Work order:
Starting at the line that has "Find the location of a particular element. The width" and ending after the line that has "field-blobs is located", rewrite those records with "screenshot" renamed to "screen capture" and nothing else altered.
══ Input material
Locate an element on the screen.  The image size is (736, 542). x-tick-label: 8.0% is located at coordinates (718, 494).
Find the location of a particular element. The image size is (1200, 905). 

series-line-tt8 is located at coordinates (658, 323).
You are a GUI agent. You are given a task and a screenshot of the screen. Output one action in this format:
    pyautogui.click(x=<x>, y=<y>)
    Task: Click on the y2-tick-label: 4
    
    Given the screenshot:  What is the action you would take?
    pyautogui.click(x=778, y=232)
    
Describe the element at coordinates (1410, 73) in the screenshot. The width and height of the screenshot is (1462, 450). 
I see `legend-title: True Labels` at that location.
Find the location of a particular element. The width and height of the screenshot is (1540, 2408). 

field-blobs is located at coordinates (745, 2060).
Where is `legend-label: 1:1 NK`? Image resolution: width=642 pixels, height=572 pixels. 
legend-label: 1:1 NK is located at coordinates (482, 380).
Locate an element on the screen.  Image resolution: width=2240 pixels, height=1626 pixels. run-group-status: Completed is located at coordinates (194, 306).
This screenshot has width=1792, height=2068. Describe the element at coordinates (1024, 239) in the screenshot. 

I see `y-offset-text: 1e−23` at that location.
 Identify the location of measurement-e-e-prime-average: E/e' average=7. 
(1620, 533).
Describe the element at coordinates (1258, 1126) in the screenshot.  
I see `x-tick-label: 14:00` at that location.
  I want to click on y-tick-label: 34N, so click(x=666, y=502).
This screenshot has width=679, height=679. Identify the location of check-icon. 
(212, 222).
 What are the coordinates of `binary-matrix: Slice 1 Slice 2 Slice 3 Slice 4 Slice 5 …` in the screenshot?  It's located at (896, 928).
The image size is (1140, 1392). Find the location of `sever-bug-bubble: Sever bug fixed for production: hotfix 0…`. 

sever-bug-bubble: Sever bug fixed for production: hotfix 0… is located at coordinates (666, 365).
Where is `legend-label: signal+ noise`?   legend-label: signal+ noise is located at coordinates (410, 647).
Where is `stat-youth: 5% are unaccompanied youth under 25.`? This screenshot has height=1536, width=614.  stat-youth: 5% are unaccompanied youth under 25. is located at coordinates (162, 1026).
════
Output below:
Find the location of a particular element. The width and height of the screen capture is (1540, 2408). 

field-blobs is located at coordinates (745, 2060).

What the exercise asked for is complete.